With the federal deficit projected to exceed $1 trillion in Fiscal 2020, many economists worry that Washington’s heavy borrowing to cut taxes and increase spending could make it more difficult to counteract the next economic downturn.
At an event this week, Federal Reserve Chairman Jerome H. Powell agreed that this is a valid concern: “These last innovations in fiscal policy, at least in the medium term, have probably reduced the amount of fiscal space that we have to react.”
He offered that caution in response to a moderator’s question about whether there was reason to worry about the rising federal deficit despite strong economic growth this year. (Ideally, the government should take advantage of a strong economy — with a healthy flow of tax revenue and less pressure on safety-net programs — to reduce deficits.)

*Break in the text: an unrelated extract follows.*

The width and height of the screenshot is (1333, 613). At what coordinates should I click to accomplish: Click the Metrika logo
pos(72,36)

The Wall Street Journal, which reported Powell’s comments at the annual meeting of the National Association for Business Economics (NABE) in Boston, called them “the closest thing to a critique of Trump-era fiscal policy that Mr. Powell has offered since he took office in February.”
At the top of the economic cycle, Powell said, “it’s a good time to be working on putting our fiscal house in order.” This would create the “fiscal space” for the government to borrow money to combat a recession.

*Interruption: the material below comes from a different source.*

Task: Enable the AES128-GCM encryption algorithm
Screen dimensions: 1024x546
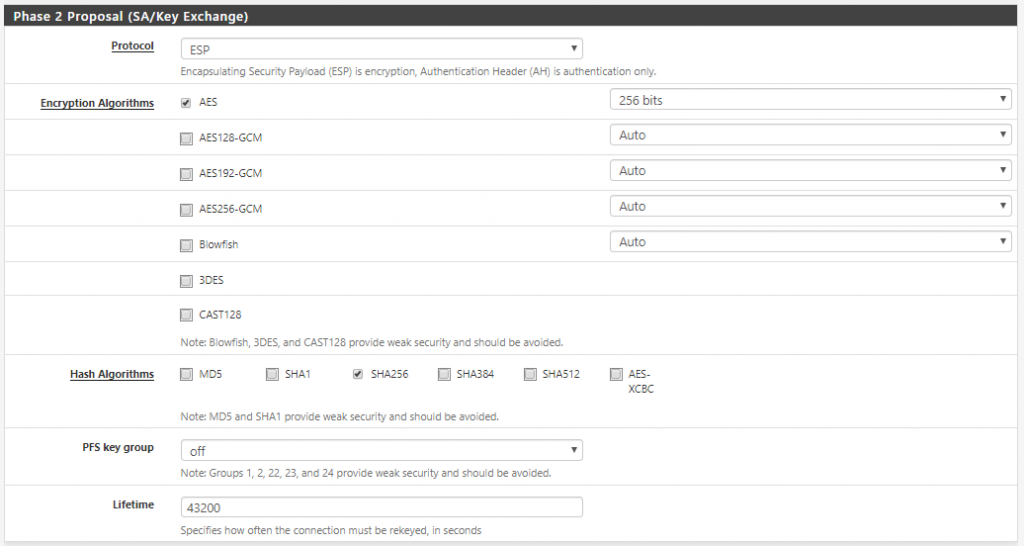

Powell has said previously that the tax cuts approved last December would likely give a temporary boost to U.S. economic demand. However, he said in Boston that “we’ll have to see” whether the cuts increase the economy’s productive capacity, as the president and many in his party predict.
On the subject of deficit reduction, Powell was preaching to the choir at the NABE meeting.
In late August the association reported that large majorities of business economists said in a survey that current U.S. fiscal policy has been over-stimulating the economy and should be aimed at reducing the federal deficit rather than increasing it.
The organization said 81 percent of the survey respondents thought fiscal policy “should reduce the federal deficit’s share of GDP when compared with the Congressional Budget Office’s (CBO’s) baseline.”
Most of the economists, however, were not optimistic that this advice would be followed. In the survey 83 percent of the respondents thought the most probable tax and spending policies would further increase the deficit.
Unfortunately, that could well be the case. But elected officials would do well to heed Powell’s suggestion that they view today’s strong economy as an opportunity to better prepare for more difficult circumstances.